Well, she was outraged that he asked her to leash her dog in a place where dogs legally need to be leashed. He wasn’t just Black, he was a Black man asserting his rights under the law. Can’t have THAT.
So, 15 years ago, the NBPP was charged with voter intimidation, but the charges were dropped. What does that have to do with the so called “Republican War on Voting”?
Not an answer to the question asked but, thanks for playing!
What did your question, such as it is, have to do with an alleged Republican War on Voting? No one claimed, and I quote, “behavior by white folks is just fine but by black folks is intimidation”. Your statement was not a question, it’s a smear.
It’s a fact unless you’ve been living under a rock.
Yes, Black guys with sticks get arrested for intimidation and White guys with, fucking, guns . . . DON’T.
That certain Republicans are defending the “right” of armed hooligans to intimidate voters at polling places.
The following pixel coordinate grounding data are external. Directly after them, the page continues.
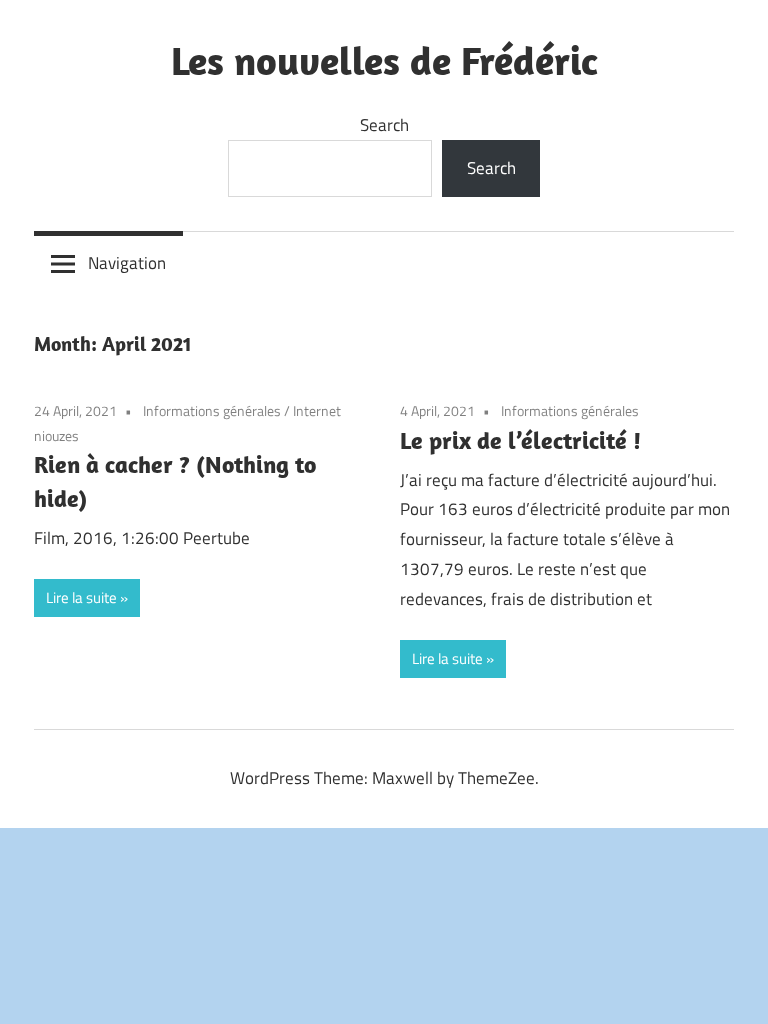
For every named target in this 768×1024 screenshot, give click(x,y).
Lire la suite (81, 597)
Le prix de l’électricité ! (520, 440)
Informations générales (212, 410)
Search (384, 125)
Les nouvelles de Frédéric (384, 60)
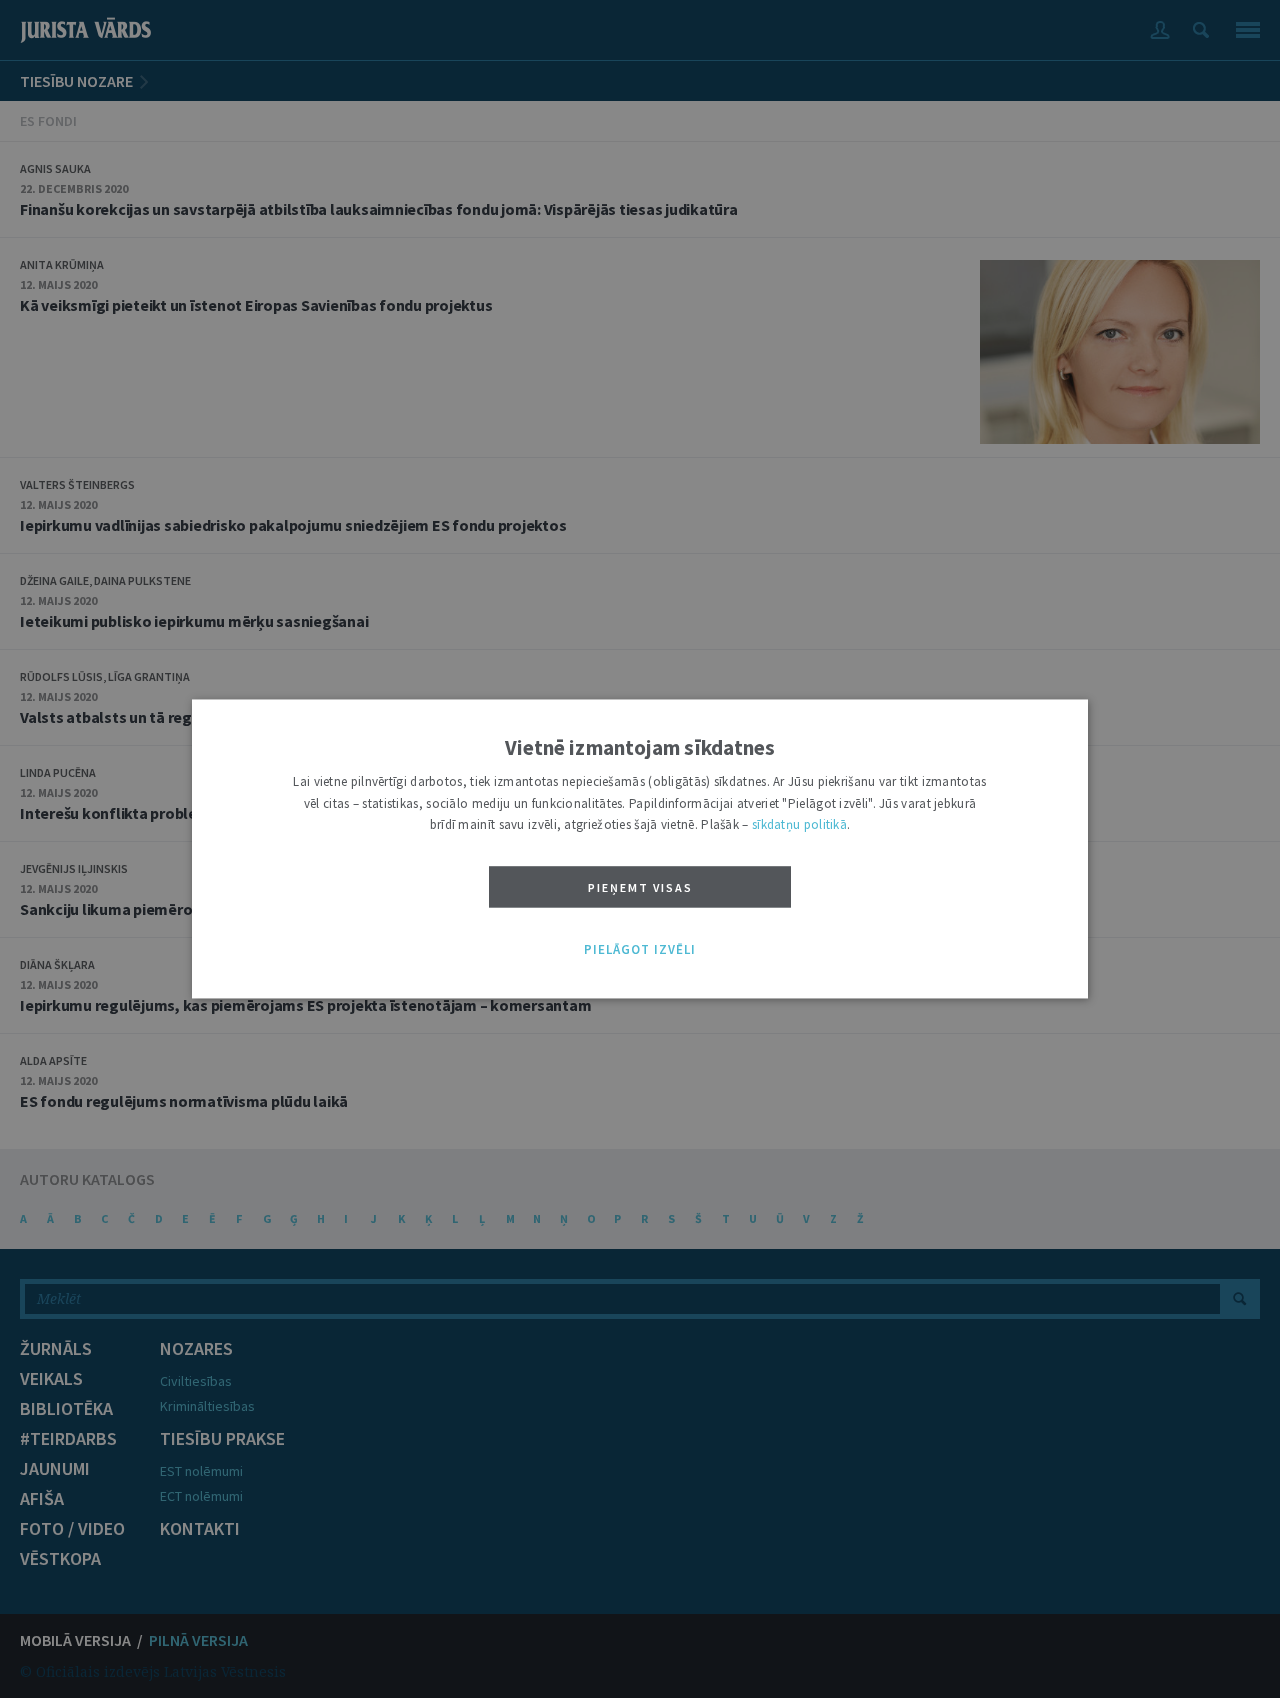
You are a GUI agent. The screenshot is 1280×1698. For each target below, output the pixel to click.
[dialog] (640, 848)
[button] (640, 950)
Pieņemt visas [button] (640, 887)
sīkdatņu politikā (799, 825)
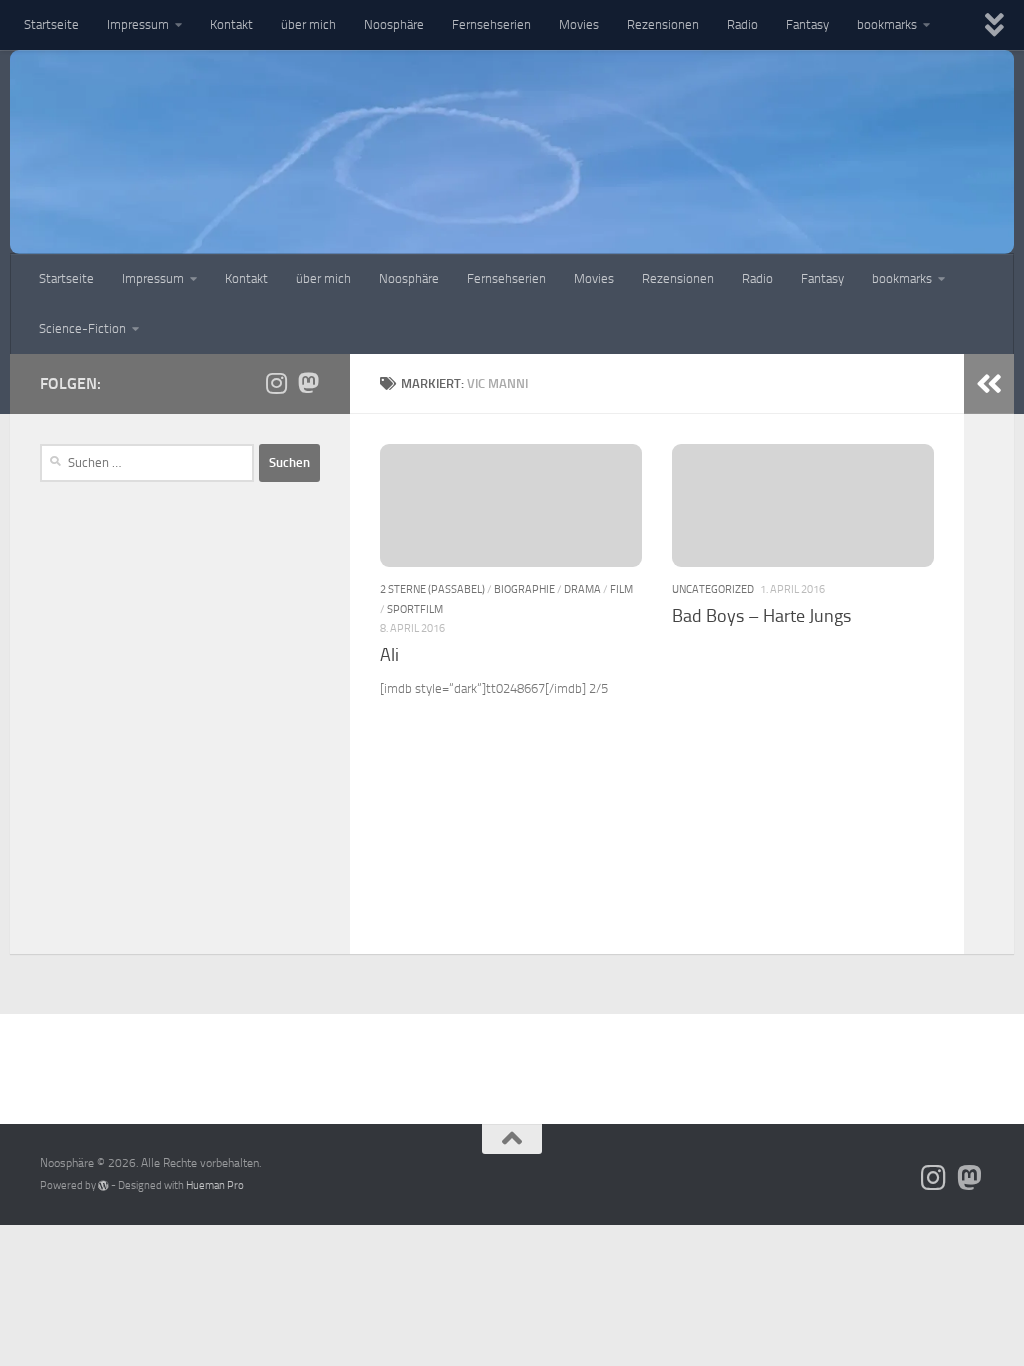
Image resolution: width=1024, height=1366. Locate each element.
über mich (308, 24)
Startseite (51, 24)
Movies (579, 24)
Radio (742, 24)
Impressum (138, 24)
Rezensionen (663, 24)
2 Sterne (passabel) (432, 589)
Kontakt (231, 24)
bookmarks (887, 24)
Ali (389, 655)
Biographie (524, 589)
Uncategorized (713, 589)
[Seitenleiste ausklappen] (989, 384)
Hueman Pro (215, 1185)
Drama (582, 589)
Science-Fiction (82, 328)
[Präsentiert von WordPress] (103, 1185)
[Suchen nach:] (147, 463)
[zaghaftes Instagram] (276, 383)
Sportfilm (415, 609)
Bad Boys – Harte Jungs (761, 616)
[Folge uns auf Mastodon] (308, 383)
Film (621, 589)
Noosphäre (394, 24)
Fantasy (807, 24)
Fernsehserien (491, 24)
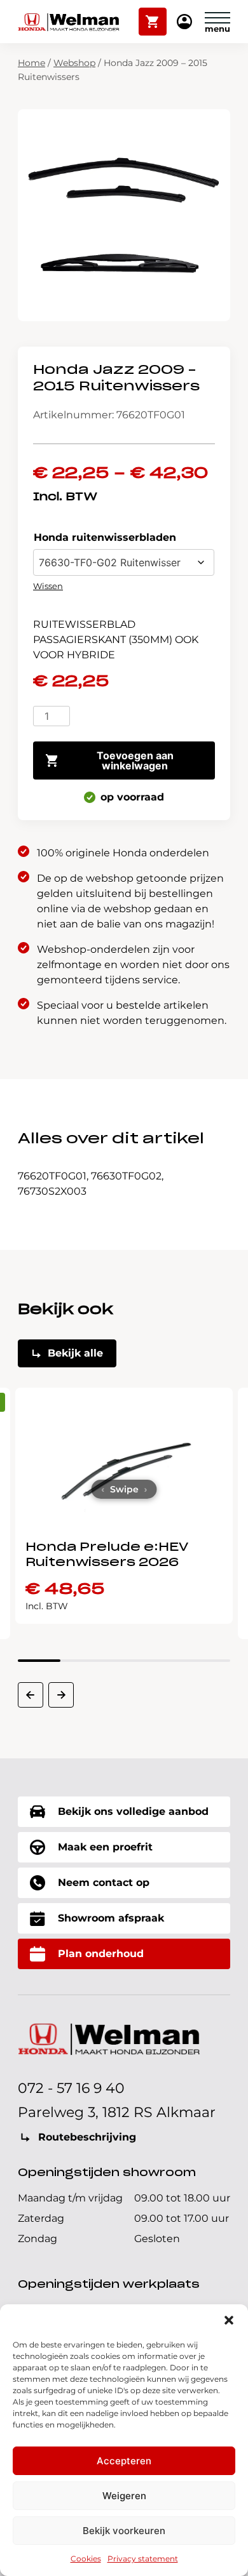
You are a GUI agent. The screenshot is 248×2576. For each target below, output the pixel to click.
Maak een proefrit (105, 1847)
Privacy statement (142, 2558)
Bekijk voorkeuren (124, 2531)
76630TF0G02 (126, 1176)
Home (31, 63)
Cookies (86, 2558)
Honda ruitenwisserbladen (105, 537)
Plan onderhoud (101, 1954)
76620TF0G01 (52, 1176)
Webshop (74, 63)
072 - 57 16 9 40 (71, 2088)
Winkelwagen (153, 16)
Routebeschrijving (87, 2137)
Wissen (48, 586)
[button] (229, 2320)
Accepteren (124, 2461)
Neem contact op (103, 1882)
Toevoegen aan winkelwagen (135, 760)
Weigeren (124, 2496)
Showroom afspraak (111, 1918)
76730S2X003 (52, 1191)
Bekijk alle (75, 1353)
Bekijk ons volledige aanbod (133, 1811)
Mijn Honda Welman (184, 22)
The judge found that there was no evidence of intimidation:
"Plaintiffs have not provided the Court with any evidence that Defendants’ conduct constitutes a true threat,” the judge wrote. “On this record, Defendants have not made any statements threatening to commit acts of unlawful violence to a particular individual or group of individuals.”
Not the first (or second or even third) time you’ve repeated the judge’s ruling.
Yes, because the judge is the trier of fact, not this, or any, message board.
Yes, and that didn’t stop conservatives from claiming that the Obama administration pulled strings at Justice to protect their clever plan to keep White people from voting for more than four years after the initial incident.
He does not have the right to determine my opinion of his ruling.
Of course not. Likewise, you do not have the right to determine what the law is.
I didn’t know this thread was in the Factual Questions forum.
No, but one is allowed to opine as to whether the law was applied correctly or consistently.
Excusing race as an issue, the question boils down to “in your opinion, was the law applied consistently when people were arrested for voter intimidation in 2008, and not arrested for essentially the same thing in 2022?”
If i understand the details correctly, this case was much more egregious than the 2008 case.
He is. He is nonetheless capable of being racist and of making a bad ruling. And the claim here isn’t that his ruling has no weight of law. It’s that his ruling was wrong.
And the evidence given has been to point out that any normal person would, in fact, feel intimidated by these men. (the “reasonable man” standard) That’s why you’ve been asked if you would feel intimidated if you were treated the way those voters were treated.
Jim Crow laws used to be legal too.
And after all, it’s perfectly reasonable to ask voters to demonstrate literacy before allowing them to vote. I don’t know why people got so upset about this. /s
The word “menacing” also comes to mind.
Quote lifted from an AZ lawyer’s web site:
“Under Section 13-202 of the Arizona Revised Statutes, if you threaten to cause physical injury to someone or serious damage to their property, or uses threats or intimidation to cause public inconvenience or evacuation, you are guilty of a class one misdemeanor.”
It’s certainly possible that wielding a firearm and accosting voters about being “mules” can definitely be described as “indimidation.”
The Birdwatching incident does not prove your point. The black dude was not detained, questioned or arrested, since they were both gone.